◆ **Source passage**
⟨
Do you ever feel like you're being watched online? It may sound a little paranoid, but don't break out your tinfoil hat just yet. Hackers can peer directly into what you're doing and see every keystroke in real time, without your knowledge, if your computer security isn't up to par.
If you don't like the idea of curious hackers peeking over your shoulder, then it's time to get hip to the many ways they can surveil you—and your employees'—online activity. Knowing your enemy and their tactics is the best way to protect your business against this growing threat.
Hackers can watch you browse the web
Picture this: You've brewed a cup of coffee just the way you like it, and now, you're settling in at your desk for a productive morning. While browsing a website, you fill out a form. Seems innocent enough—you do it all the time, right? As you're typing in each field, though, you may be under some low-key surveillance. Using a technology called session replays, certain websites record every move you make while navigating though their pages. Along the way, session replays may record sensitive information, such as your passwords, credit card numbers, and even medical data. Anything you think you're privately sharing with that website might not be private after all.
Why would anybody want to record what you're doing on a website in the first place? As TechRepublic reports, session-replay scripts were originally developed to help website operators understand how visitors interacted with their sites, so they could spot problems with the user interface. It seems harmless and even well-intentioned, but unfortunately, this technology can be used for nefarious purposes, if it falls into the wrong hands. These tools may be vulnerable to attacks that could end up breaching your office security without you ever knowing it.
⟩
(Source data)
⟨
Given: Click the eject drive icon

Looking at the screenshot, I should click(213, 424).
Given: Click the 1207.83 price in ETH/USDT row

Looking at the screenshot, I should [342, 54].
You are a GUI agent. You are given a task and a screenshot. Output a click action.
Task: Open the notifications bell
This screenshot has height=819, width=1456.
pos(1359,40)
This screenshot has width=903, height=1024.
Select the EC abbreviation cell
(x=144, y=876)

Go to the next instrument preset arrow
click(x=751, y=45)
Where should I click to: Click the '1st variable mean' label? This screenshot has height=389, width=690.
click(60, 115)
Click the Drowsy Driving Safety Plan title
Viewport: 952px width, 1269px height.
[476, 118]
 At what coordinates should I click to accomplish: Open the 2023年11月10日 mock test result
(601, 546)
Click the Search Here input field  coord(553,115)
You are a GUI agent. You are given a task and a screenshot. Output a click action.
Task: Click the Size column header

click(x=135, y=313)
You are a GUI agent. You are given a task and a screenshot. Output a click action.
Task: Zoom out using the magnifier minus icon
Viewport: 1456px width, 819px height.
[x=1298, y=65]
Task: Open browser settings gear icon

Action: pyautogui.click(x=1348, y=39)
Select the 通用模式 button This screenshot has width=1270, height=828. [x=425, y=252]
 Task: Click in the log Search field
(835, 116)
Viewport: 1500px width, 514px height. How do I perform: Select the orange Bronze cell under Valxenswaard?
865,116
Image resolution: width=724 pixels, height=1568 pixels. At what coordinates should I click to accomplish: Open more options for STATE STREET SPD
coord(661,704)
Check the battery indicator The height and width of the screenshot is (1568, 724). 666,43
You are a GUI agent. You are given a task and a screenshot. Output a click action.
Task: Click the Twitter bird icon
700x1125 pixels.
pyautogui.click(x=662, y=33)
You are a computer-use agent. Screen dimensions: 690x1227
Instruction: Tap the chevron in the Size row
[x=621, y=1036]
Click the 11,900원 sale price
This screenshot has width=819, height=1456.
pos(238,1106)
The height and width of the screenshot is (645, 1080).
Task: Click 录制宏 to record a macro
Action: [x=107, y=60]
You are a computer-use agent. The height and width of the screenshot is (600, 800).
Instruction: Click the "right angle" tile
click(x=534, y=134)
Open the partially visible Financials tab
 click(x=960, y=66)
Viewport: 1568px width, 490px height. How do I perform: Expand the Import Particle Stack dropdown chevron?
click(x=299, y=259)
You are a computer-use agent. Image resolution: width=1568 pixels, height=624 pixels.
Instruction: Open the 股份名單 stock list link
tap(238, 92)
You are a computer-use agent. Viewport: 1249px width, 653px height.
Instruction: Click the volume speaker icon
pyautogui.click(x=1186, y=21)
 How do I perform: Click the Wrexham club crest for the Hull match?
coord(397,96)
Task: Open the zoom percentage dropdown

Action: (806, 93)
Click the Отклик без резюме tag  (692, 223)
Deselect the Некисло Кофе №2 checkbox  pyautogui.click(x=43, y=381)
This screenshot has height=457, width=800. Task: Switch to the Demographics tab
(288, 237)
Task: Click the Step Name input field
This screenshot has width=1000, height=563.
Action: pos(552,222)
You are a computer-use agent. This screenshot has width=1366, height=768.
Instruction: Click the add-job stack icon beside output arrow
⟩
◆ **Exercise directions**
Could you repeat the stretch of the online surveillance passage from "If you don't" through "this growing threat.", switching "enemy" to "adversary"?

◆ **Problem solution**
If you don't like the idea of curious hackers peeking over your shoulder, then it's time to get hip to the many ways they can surveil you—and your employees'—online activity. Knowing your adversary and their tactics is the best way to protect your business against this growing threat.